:: READING PASSAGE

Rayman Raving Rabbids
Whilst Super Mario and Sonic the Hedgehog (despite the latter's more overly poor showing of late) have helped epitomise the platforming genre over the years, their dominance has been largely unthreatened. A myriad of characters have attempted to mimic their success over the years, but despite some respectful efforts, none have ever really come close to displacing the prowess of either Nintendo or Sega's most famous mascots. Ubisoft's Rayman is one such... thing who has kept plucking away at the hope of more widespread recognition, but his latest Nintendo DS outing isn't anywhere near one of his better chances.
Despite an identical name, Raving Rabbids on the DS settles for a return to Rayman's platforming routes rather than the mini-game madness that turned out to be quite a hoot at the Nintendo Wii's launch. In a storyline as insignificant as choosing a Diet Cola drink as part of a massively fattening fast food meal, the Rabbids have invaded Earth to capture Rayman because, for some untold reason, they hold a mighty grudge against him. Our hero's only chance of escape and freedom from his prison is to seek out a collection of trophies hidden across the game's levels, utilising a series of skills and abilities to further his quest. After proving himself worthy by collecting enough gold plated cups, Rayman's final challenge is a showdown with the evil Rabble Droid, leader of the Rabbids.
And so the journey begins, a trudge through a collection of uninspiring environments on an adventure that, ten minutes in, is already difficult to give a monkey's about. The 2D levels are displayed upon a 3D background, much in the same way as New Super Mario Bros, but unlike the plumber's latest effort which feels just as fresh as the original format did over 20 years ago, Raving Rabbids' design feels tired and generic from the off. All developers have the same options when it comes to the design of platforms and enemies, but it's clear from playing Rabbids that some are better at making these choices than others. Most levels feel like a sluggish romp from A to B, hopping, skipping and jumping to be transported at the end, from behind which a Rabbid inexplicably emerges each time to shout after you've disappeared.

::::

- **SET PROBLEM A**
Translate this sentence from the Rayman Raving Rabbids passage into French: "All developers have the same options when it comes to the design of platforms and enemies, but it's clear from playing Rabbids that some are better at making these choices than others."
- **SET PROBLEM B**
Reproduce the Rayman Raving Rabbids passage word for word, beginning at the words "Despite an identical" and stopping after "of the Rabbids.".

:: GIVEN RECORDS

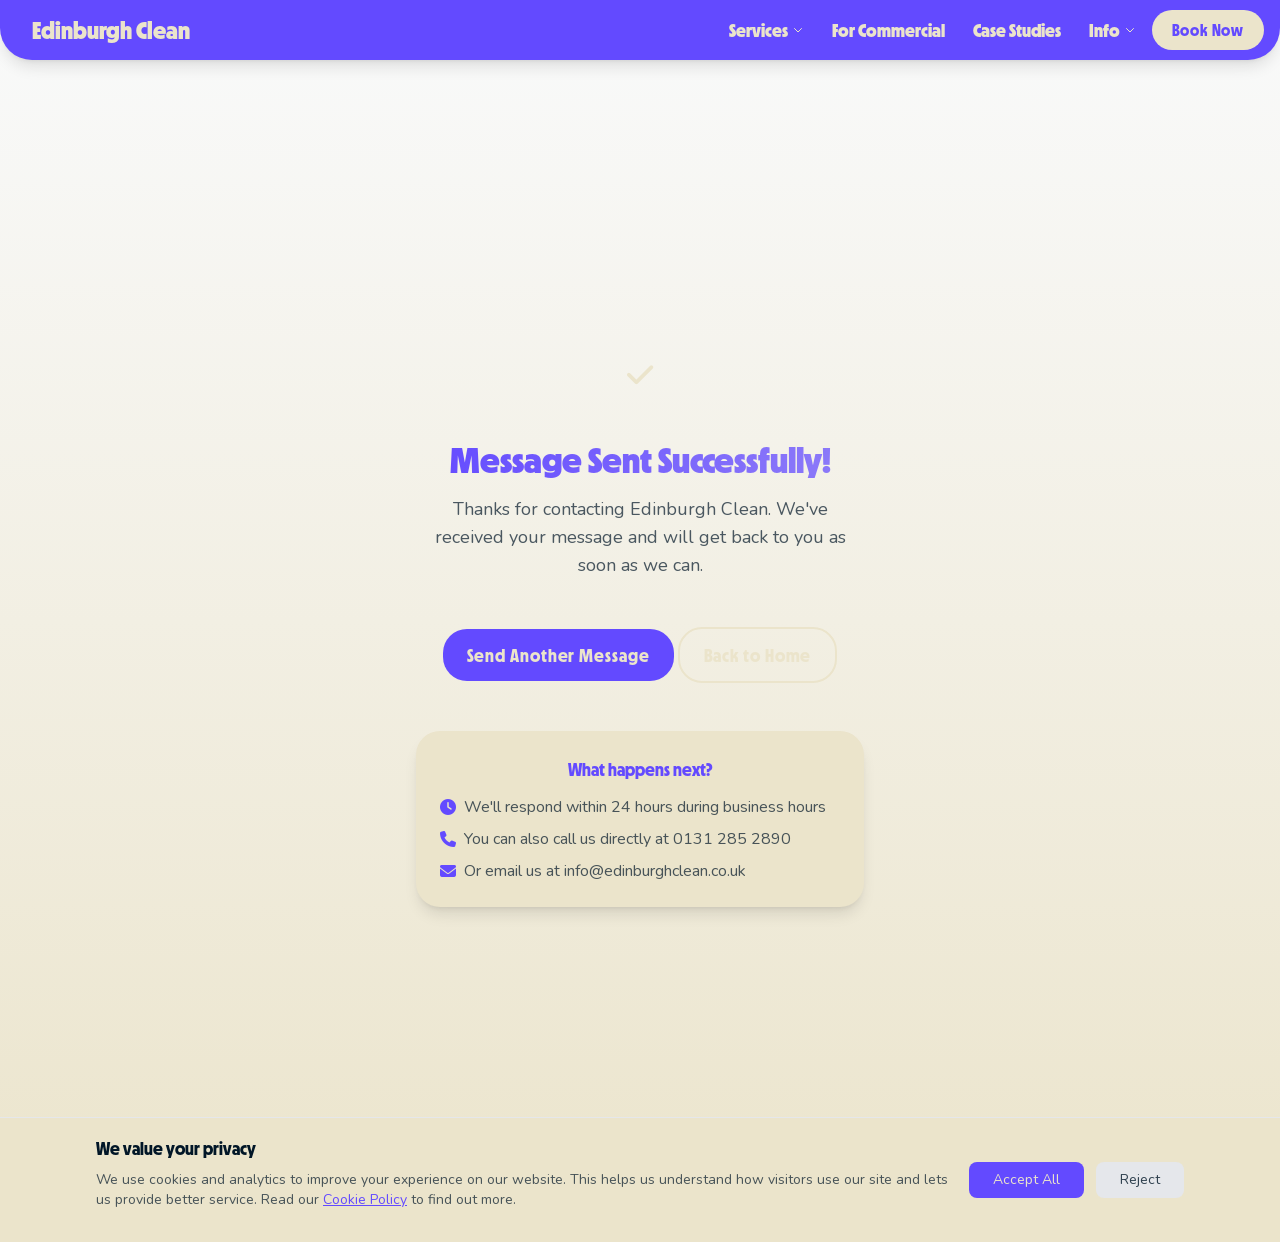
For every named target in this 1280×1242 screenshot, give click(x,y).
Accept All (1026, 1179)
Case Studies (1017, 30)
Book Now (1208, 29)
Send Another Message (558, 655)
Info (1112, 30)
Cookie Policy (365, 1199)
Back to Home (758, 655)
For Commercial (888, 30)
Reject (1140, 1179)
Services (766, 30)
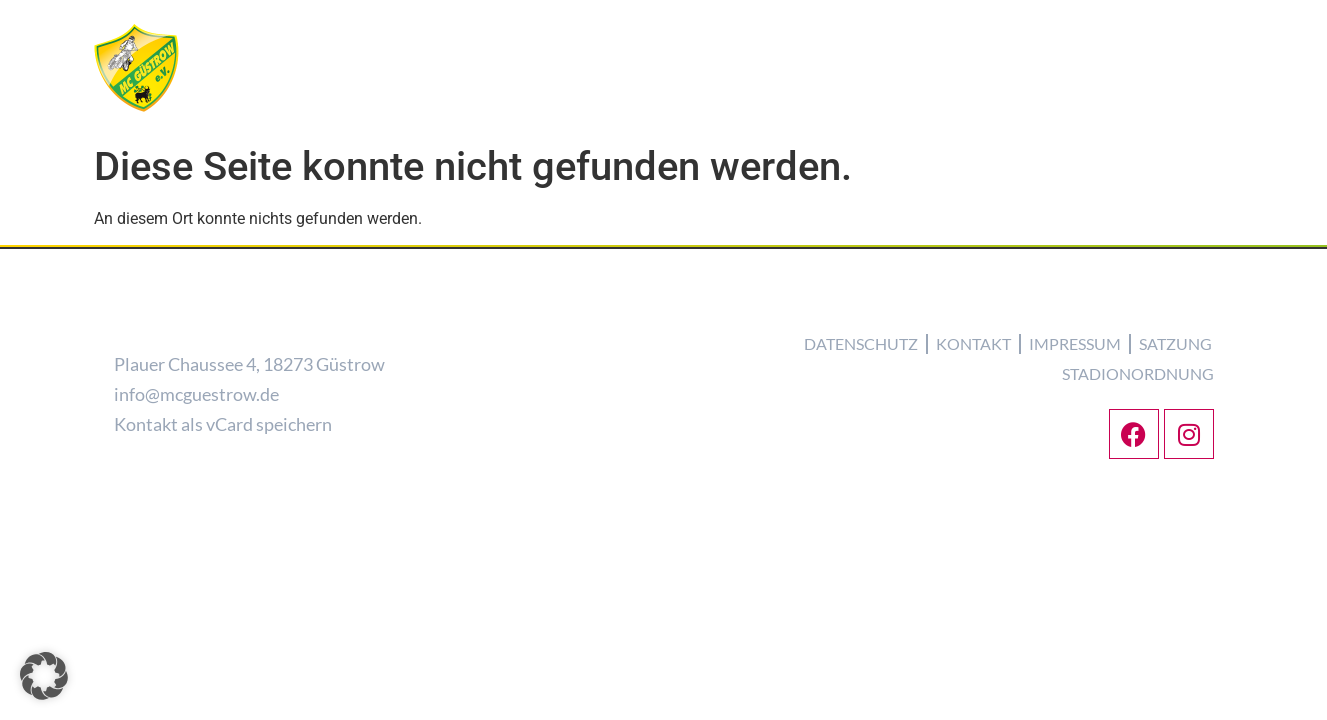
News (587, 103)
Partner (1188, 103)
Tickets (908, 103)
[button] (44, 676)
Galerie (991, 103)
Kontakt (1088, 104)
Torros (737, 103)
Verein (658, 103)
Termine (822, 103)
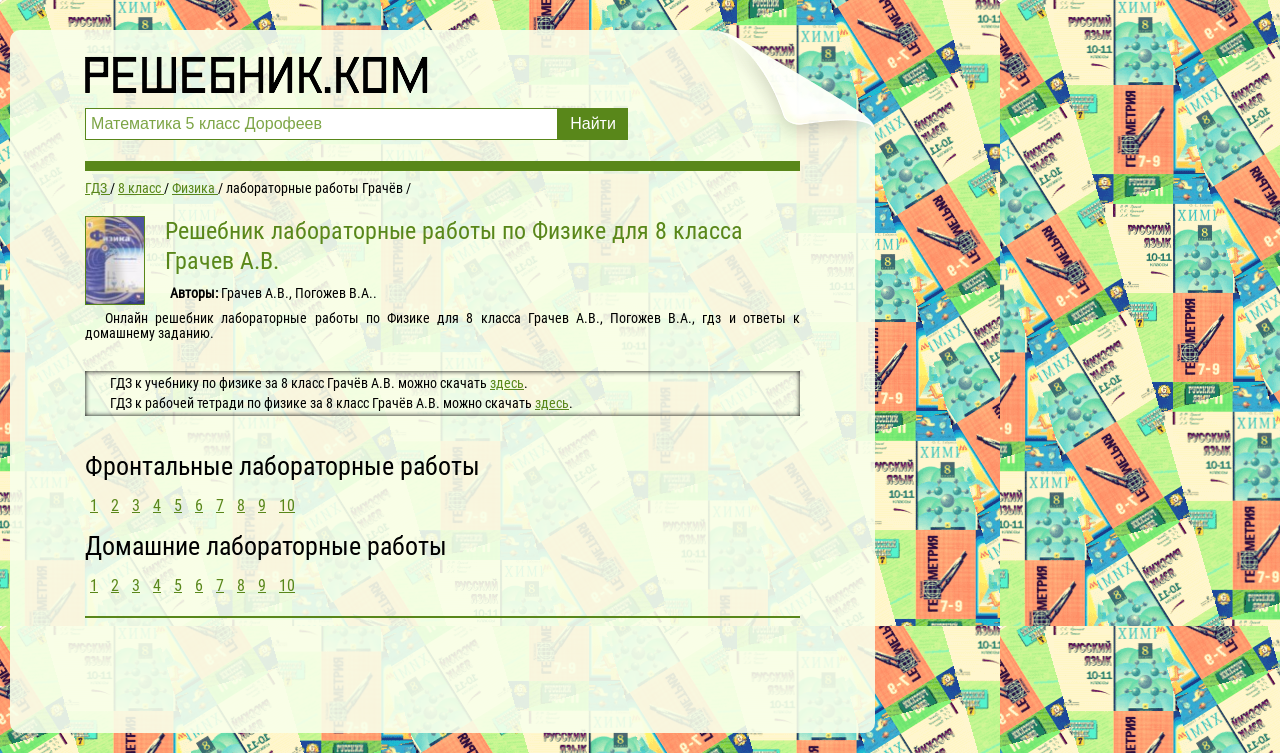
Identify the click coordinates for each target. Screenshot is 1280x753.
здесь (507, 383)
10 (287, 505)
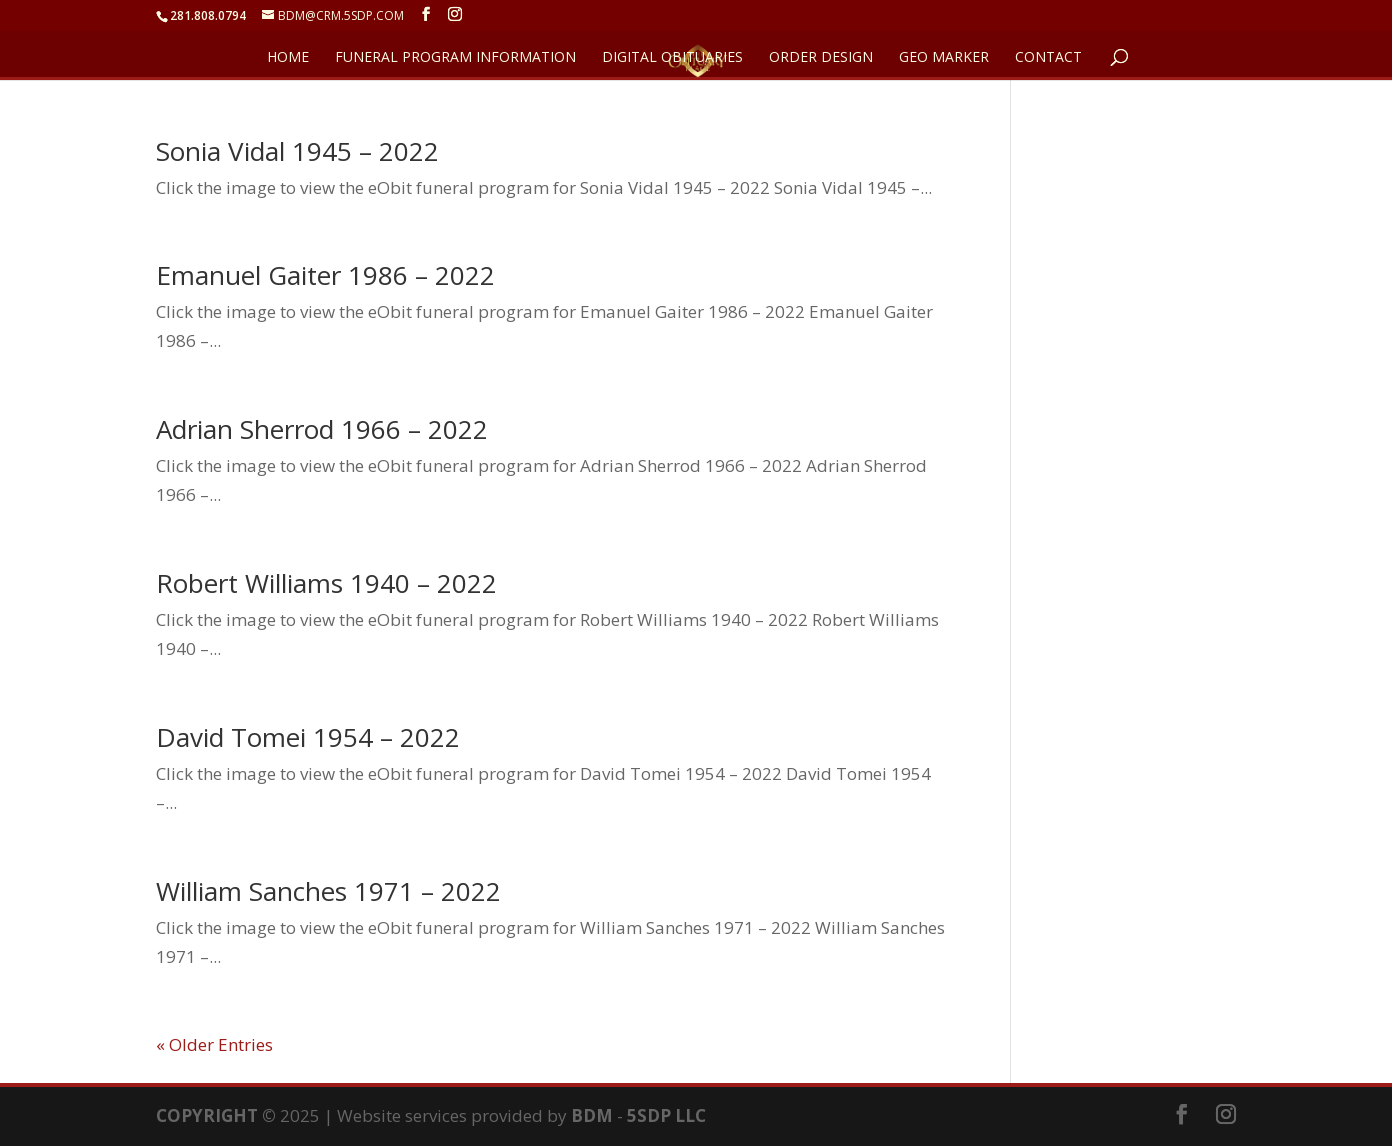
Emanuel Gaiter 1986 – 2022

::::

- **RESULT A**
Tous les développeurs disposent des mêmes options en ce qui concerne la conception des plateformes et des ennemis, mais en jouant à Rabbids, il est clair que certains savent mieux faire ces choix que d'autres.

- **RESULT B**
Despite an identical name, Raving Rabbids on the DS settles for a return to Rayman's platforming routes rather than the mini-game madness that turned out to be quite a hoot at the Nintendo Wii's launch. In a storyline as insignificant as choosing a Diet Cola drink as part of a massively fattening fast food meal, the Rabbids have invaded Earth to capture Rayman because, for some untold reason, they hold a mighty grudge against him. Our hero's only chance of escape and freedom from his prison is to seek out a collection of trophies hidden across the game's levels, utilising a series of skills and abilities to further his quest. After proving himself worthy by collecting enough gold plated cups, Rayman's final challenge is a showdown with the evil Rabble Droid, leader of the Rabbids.